Sandra Reed, professor of painting at SCAD Savannah, was the fifth presenter in the SCAD Lacoste Fall 2012 Faculty Presentation series. The final faculty presentation, by Professor Allen Peterson, will be Wednesday, November 7.

By Sherran Deems, professor of foundation studies, SCAD Savannah

On Monday, October 29, Sandra Reed, professor of painting in SCAD Savannah, gave a presentation on her approach to landscape.  Prof. Reed had a Power Point presentation continuously running showing examples of her work as students, faculty and staff arrived.

Before the presentation began students were talking among themselves trying to decide if she worked from photographs. They came to the conclusion that she had to be using photographs; no one could be that exact when working plein air. Imagine their surprise when Prof. Reed began by addressing that very sentiment – indicating that many times people think she works from photographs but she never does.  All of her work is done on location and may take several years to complete.

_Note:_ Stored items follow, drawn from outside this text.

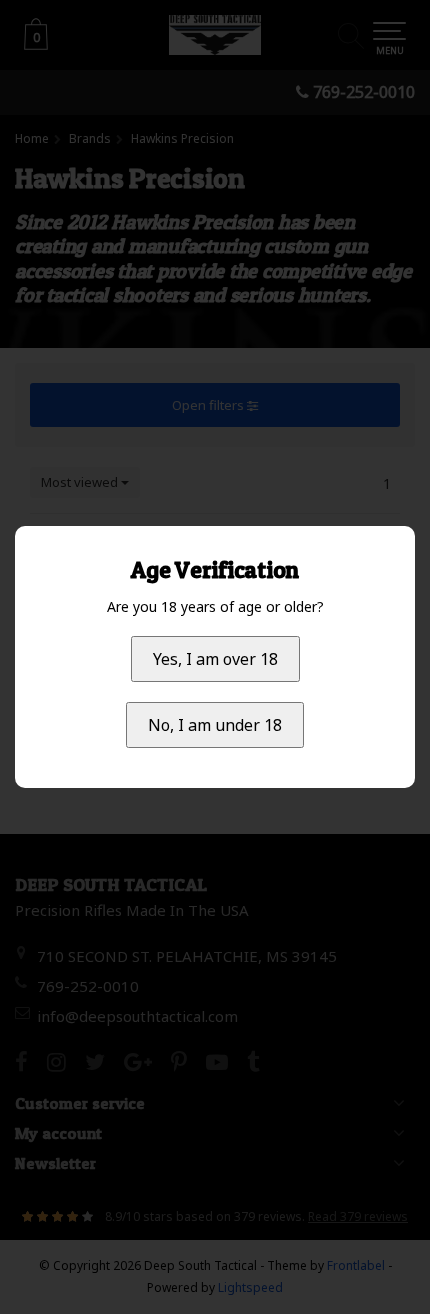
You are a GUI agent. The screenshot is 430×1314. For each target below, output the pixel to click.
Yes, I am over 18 (215, 659)
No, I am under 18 (215, 725)
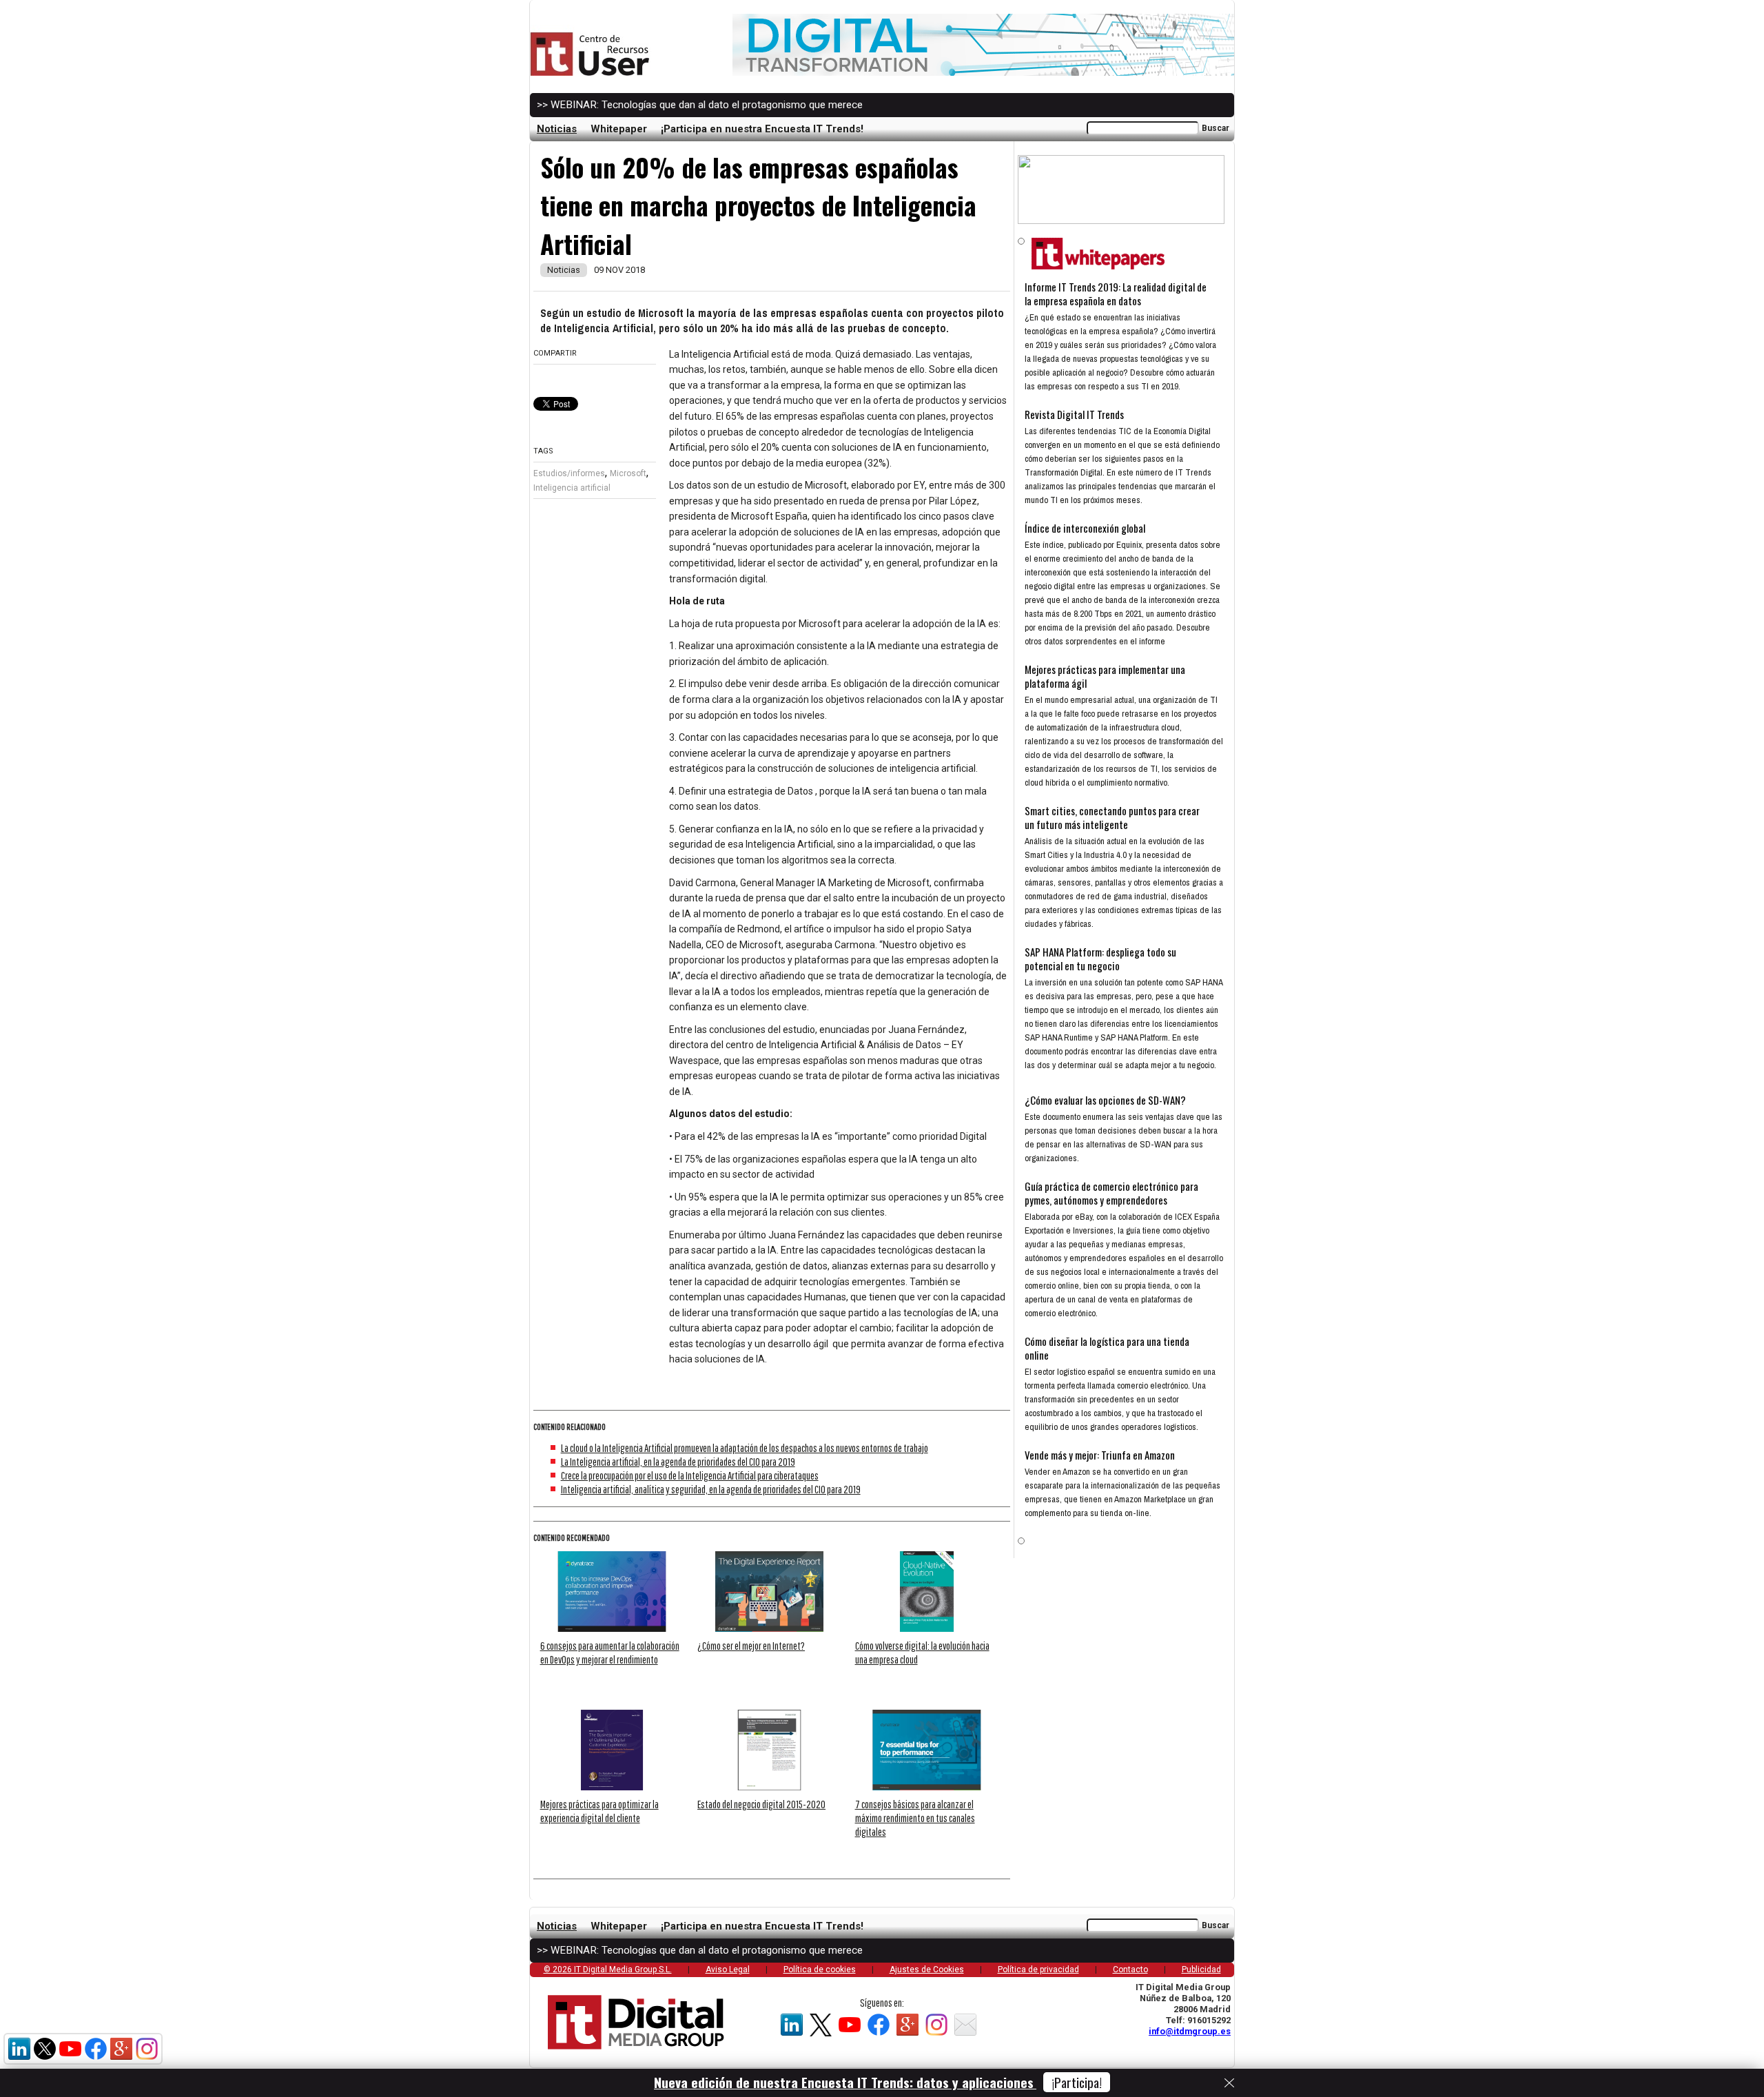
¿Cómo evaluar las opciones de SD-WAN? (1105, 1099)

A short video interview of her as she was working helped all to understand how she worked and why she approached the image as she did. She then went on to explain that part of the attraction of working plein aire was in addressing the changes that happen over time since she seldom finishes a work in one sitting.  She discussed her choice of subject matter; about working on location; about being greeted by people who gave her stories from their history about her choice of subject, and how the entire process enriched the end result. The work became not just about what she was seeing but about the history of the place as it evolved over time.

Thanks to Prof. Reed’s presentation we all left with a much richer understanding of what it means to work on location and why the decision to do so can transform the end result.